A man anticipating a painful death. No surprises.

“You’re the Black Ghost.”

Susannah blinked and paused in her approach. As she blinked, she saw his aura on the inside of her eyelids, but it faded immediately.

“My wife wasn’t sure whether to believe her, but Emily was right. You were there, in Emily’s room, a week ago. To a seven-year-old, that’s what you were. A black ghost.”

Susannah nodded. So she’d been seen.

“The Feds denied it. They said nobody’d been in the house. Just covering their asses, as usual. Fuck.

You were in my house with my family. Could’ve killed them all, right under the Feds’ noses.” Ledger sighed. “And here you are again. Goddamned Feds. You work for Tenaglia? He’s using a woman for his dirty work. That’s a low one, even for him.”

She shook her head. She never bothered to explain whom she was working for, or anything else about herself. No one would believe it.

“You’re probably lying. What do you care? I’m going to be dead in a minute. But you tell Tenaglia that Kate and the girls are untouchable. You hear that? He so much as breathes in their direction and lightning is gonna strike his family, especially that rat’s ass son of his. Old man Amoretti’s taking care of my family. You tell him that.”

Do it and get out.

Her hands played out the motions of knife throwing in muscle memory while the blades remained perfectly still in her palms.

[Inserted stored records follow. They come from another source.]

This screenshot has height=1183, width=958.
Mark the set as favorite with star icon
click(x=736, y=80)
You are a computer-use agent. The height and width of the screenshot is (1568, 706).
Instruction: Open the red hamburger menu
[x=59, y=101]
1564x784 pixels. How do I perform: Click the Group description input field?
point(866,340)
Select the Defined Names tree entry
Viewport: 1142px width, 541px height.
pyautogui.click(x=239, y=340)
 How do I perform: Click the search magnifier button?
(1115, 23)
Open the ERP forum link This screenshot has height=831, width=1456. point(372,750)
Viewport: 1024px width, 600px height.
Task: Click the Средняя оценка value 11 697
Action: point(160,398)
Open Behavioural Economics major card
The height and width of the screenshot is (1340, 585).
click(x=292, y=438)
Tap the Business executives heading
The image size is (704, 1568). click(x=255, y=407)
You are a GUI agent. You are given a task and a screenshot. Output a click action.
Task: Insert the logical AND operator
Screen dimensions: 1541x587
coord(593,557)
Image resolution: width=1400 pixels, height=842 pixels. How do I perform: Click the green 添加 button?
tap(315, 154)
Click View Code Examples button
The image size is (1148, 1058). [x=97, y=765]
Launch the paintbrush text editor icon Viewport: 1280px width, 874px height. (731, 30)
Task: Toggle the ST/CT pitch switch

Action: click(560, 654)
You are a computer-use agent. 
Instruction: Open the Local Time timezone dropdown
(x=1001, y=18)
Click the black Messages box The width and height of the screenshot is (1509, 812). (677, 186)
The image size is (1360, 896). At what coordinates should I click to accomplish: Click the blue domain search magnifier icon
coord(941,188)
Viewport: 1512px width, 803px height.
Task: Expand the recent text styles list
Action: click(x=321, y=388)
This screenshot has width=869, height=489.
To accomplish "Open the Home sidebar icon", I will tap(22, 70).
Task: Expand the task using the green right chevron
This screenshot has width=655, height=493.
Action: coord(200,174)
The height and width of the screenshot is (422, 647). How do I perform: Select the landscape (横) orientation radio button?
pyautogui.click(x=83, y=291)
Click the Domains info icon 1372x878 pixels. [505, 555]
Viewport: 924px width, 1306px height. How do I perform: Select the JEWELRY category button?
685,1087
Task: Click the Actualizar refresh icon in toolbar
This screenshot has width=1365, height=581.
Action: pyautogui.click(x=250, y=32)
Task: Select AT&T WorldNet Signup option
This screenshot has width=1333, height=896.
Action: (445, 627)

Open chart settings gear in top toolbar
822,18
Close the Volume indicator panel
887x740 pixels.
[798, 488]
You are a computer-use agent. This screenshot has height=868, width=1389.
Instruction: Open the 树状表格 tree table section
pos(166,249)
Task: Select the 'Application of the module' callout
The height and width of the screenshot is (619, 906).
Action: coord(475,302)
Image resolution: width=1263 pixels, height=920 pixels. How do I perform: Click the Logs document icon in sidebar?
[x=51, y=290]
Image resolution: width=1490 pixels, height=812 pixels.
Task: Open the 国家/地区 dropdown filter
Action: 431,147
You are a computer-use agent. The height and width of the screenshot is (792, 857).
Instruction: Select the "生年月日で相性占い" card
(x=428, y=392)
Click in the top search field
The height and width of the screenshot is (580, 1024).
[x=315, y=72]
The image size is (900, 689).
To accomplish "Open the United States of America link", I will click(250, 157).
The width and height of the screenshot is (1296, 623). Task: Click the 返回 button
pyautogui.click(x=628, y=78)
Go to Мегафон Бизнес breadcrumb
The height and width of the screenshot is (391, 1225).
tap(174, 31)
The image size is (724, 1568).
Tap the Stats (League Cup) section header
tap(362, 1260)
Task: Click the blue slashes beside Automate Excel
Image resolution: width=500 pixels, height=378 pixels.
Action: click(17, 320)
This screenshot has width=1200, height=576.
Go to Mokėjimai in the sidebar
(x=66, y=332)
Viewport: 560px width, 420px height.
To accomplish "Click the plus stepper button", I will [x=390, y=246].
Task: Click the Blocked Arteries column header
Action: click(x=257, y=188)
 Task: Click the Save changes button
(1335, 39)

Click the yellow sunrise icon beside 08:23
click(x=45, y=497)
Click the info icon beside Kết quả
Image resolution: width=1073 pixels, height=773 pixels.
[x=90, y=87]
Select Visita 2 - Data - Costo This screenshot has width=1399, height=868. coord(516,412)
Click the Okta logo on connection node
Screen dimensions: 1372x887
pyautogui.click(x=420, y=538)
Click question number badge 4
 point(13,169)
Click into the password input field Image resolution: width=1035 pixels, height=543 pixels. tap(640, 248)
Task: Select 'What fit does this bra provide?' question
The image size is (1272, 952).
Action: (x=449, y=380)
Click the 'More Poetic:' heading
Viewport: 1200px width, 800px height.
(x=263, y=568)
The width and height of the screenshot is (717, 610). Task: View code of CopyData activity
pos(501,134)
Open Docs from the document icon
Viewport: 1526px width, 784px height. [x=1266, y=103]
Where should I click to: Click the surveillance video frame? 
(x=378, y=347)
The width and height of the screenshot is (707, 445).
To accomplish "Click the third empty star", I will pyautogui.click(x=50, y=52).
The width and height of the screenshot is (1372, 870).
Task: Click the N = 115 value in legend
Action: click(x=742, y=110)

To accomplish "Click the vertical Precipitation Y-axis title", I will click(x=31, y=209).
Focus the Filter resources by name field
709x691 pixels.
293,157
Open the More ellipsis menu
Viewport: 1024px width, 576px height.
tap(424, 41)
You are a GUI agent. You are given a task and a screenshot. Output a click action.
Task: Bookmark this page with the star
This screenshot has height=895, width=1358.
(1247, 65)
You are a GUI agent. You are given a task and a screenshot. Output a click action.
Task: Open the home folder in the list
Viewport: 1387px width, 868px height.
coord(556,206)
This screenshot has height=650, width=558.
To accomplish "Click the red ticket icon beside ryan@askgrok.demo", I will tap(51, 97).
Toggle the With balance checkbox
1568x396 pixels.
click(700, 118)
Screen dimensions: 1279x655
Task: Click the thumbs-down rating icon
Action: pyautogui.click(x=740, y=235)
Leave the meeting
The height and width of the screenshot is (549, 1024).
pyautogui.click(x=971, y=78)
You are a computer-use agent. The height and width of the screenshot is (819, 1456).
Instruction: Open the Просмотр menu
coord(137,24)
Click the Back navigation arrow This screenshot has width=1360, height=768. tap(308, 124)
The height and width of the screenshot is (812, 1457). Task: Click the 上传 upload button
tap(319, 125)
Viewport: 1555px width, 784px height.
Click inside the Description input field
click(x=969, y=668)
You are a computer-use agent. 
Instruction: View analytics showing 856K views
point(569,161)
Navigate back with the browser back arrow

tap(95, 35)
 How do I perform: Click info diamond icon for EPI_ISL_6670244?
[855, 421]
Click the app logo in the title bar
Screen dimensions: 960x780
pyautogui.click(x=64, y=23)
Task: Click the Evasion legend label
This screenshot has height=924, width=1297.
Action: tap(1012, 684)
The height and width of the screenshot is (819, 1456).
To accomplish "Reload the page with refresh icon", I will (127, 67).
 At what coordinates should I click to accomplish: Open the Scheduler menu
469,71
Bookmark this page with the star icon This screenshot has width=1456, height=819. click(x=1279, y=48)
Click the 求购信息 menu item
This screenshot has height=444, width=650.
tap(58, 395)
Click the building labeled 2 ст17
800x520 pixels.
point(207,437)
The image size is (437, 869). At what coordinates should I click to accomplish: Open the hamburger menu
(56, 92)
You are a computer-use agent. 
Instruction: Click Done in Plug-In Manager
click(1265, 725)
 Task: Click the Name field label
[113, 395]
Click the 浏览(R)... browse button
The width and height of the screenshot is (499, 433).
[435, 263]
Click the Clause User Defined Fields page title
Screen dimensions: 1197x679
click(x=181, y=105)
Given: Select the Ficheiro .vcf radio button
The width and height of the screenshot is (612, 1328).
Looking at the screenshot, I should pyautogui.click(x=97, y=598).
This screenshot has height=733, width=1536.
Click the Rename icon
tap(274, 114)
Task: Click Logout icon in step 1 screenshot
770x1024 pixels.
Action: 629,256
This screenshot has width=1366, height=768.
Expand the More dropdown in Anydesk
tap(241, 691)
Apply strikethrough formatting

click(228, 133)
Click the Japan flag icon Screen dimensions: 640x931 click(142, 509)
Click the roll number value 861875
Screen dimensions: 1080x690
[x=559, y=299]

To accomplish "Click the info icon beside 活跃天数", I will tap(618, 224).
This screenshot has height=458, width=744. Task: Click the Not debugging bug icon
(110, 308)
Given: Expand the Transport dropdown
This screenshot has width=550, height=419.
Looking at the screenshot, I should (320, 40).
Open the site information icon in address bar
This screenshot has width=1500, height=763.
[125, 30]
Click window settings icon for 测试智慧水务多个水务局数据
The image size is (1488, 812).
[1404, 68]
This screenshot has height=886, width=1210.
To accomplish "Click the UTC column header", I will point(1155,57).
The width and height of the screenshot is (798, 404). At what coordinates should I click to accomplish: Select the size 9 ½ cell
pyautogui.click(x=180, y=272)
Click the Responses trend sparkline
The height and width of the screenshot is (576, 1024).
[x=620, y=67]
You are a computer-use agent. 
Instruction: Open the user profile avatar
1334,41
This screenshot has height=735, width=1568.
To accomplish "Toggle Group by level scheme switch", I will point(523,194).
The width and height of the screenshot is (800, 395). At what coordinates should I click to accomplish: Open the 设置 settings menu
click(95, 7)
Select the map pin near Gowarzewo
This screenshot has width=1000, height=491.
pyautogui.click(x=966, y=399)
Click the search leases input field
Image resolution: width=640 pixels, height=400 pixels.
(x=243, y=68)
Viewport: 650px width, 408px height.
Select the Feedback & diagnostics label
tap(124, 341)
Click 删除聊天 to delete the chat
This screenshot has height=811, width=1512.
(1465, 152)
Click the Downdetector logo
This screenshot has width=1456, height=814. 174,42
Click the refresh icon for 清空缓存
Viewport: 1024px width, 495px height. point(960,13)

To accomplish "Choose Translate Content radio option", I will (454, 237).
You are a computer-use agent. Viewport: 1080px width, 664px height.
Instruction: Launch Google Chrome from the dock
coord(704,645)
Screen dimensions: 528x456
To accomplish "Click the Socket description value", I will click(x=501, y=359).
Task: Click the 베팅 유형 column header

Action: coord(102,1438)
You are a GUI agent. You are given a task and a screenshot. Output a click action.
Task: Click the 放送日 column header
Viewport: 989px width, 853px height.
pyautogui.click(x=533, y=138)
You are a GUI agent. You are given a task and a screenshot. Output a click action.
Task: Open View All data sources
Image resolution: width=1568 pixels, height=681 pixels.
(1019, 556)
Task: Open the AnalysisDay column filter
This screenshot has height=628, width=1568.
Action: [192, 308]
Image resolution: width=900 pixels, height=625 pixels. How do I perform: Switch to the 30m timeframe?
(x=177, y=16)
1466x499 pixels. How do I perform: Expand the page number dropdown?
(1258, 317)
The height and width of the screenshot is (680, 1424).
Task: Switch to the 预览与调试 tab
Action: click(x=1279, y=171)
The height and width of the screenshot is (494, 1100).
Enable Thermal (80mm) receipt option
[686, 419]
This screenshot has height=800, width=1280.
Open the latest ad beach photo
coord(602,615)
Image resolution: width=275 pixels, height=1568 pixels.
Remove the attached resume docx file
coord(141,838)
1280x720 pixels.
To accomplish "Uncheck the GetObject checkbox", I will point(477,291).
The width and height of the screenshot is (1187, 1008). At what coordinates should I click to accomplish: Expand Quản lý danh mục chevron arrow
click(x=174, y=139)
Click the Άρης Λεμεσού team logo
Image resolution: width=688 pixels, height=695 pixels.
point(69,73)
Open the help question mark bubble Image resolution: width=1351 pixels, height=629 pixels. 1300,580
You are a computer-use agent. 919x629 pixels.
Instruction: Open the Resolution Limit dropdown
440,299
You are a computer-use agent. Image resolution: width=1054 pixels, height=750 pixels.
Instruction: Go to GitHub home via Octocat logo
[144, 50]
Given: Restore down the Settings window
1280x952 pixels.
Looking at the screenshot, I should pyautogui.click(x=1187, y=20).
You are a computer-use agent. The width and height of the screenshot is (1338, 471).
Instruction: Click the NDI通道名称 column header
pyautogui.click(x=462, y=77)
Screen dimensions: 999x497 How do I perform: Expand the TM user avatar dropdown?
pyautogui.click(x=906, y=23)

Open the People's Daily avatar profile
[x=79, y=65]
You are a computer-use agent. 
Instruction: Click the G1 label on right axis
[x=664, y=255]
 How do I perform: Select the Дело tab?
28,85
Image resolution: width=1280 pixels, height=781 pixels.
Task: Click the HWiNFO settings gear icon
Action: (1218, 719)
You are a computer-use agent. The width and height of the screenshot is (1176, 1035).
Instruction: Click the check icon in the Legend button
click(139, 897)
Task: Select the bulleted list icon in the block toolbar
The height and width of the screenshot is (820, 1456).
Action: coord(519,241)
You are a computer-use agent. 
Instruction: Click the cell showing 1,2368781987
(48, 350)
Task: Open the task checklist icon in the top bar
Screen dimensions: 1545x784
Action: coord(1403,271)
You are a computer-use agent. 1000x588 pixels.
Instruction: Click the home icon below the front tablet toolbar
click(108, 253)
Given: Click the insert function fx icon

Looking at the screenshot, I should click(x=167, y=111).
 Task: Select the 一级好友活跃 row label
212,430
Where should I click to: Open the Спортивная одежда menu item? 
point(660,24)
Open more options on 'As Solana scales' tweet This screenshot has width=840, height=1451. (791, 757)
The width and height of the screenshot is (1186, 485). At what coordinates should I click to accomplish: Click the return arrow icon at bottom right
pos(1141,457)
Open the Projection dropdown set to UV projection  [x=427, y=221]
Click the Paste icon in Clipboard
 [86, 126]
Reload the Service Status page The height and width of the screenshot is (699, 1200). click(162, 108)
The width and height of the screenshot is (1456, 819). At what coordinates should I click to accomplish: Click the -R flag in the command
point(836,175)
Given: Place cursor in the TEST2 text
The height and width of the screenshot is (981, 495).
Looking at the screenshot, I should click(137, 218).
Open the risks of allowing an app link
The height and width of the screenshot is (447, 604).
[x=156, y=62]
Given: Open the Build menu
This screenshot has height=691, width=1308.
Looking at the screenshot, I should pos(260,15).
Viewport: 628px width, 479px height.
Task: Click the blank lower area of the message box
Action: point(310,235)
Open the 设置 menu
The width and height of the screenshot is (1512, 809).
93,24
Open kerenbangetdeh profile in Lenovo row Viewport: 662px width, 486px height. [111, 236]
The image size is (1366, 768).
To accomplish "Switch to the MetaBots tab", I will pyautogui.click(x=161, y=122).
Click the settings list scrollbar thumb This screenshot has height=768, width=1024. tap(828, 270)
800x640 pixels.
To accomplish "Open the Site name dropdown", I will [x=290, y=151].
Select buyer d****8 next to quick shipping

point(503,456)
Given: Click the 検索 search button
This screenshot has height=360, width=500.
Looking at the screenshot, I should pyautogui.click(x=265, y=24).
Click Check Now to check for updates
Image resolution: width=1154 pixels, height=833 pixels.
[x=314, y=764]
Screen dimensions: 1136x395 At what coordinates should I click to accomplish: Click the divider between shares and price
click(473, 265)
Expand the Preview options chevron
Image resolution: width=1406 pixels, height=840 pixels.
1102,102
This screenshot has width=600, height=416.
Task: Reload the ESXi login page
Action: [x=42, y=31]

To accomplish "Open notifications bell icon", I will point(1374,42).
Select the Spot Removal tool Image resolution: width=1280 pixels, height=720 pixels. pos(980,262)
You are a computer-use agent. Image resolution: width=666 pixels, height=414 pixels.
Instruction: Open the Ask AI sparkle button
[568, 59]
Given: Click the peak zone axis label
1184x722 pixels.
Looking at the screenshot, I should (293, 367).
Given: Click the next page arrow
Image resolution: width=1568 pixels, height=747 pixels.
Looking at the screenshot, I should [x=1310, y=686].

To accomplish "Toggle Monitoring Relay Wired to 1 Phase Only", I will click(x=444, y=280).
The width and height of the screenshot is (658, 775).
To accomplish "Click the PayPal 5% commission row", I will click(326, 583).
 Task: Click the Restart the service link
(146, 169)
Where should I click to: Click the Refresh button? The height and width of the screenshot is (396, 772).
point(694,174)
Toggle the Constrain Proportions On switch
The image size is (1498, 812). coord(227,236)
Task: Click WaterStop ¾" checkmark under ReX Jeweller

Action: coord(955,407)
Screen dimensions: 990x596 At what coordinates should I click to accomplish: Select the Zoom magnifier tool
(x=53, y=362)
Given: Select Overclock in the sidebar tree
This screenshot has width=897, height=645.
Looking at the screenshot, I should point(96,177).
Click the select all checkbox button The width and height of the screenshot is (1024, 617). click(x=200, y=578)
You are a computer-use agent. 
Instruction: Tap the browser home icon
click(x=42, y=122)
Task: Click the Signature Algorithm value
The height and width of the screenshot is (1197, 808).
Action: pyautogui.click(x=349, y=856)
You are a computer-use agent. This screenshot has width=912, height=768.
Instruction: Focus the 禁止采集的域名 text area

“Why did you turn yourself in?” She wanted to hear it from him, hear him say that he loved his family more than his life.

Ledger frowned. “What does that matter to you? Get it over with, Ghost.”

Susannah retreated enough to check the hallway, then walked over to him, moving as quietly as a hunting cat, the throwing knives her claws. Although he hunkered down a little, he knew he had nowhere to go and didn’t stand a chance against her. Placing a sharp tip over his heart, she leaned in close to the man’s ear and said, “I’m curious. Indulge me.”

Ledger, who’d been holding his breath waiting for the knife to plunge into his chest, exhaled warmly into her face. He smelled unmistakably of chicken soup.

“I turned forty. My predecessor retired at forty-two. Bullet in the back of the head. Accountants know way too much. They get so they’re holding too many secrets and somebody gets antsy. So I figured I’d get out early and make the best deal I could for my family.”

A tear slid down Ledger’s cheek. “Lately that’s all that matters to me,” he whispered. “You know.

You were in the house.”

Years ago, Susannah would have killed him and slipped away. His story of family love would have bounced off her heart. But she’d seen what he had at stake.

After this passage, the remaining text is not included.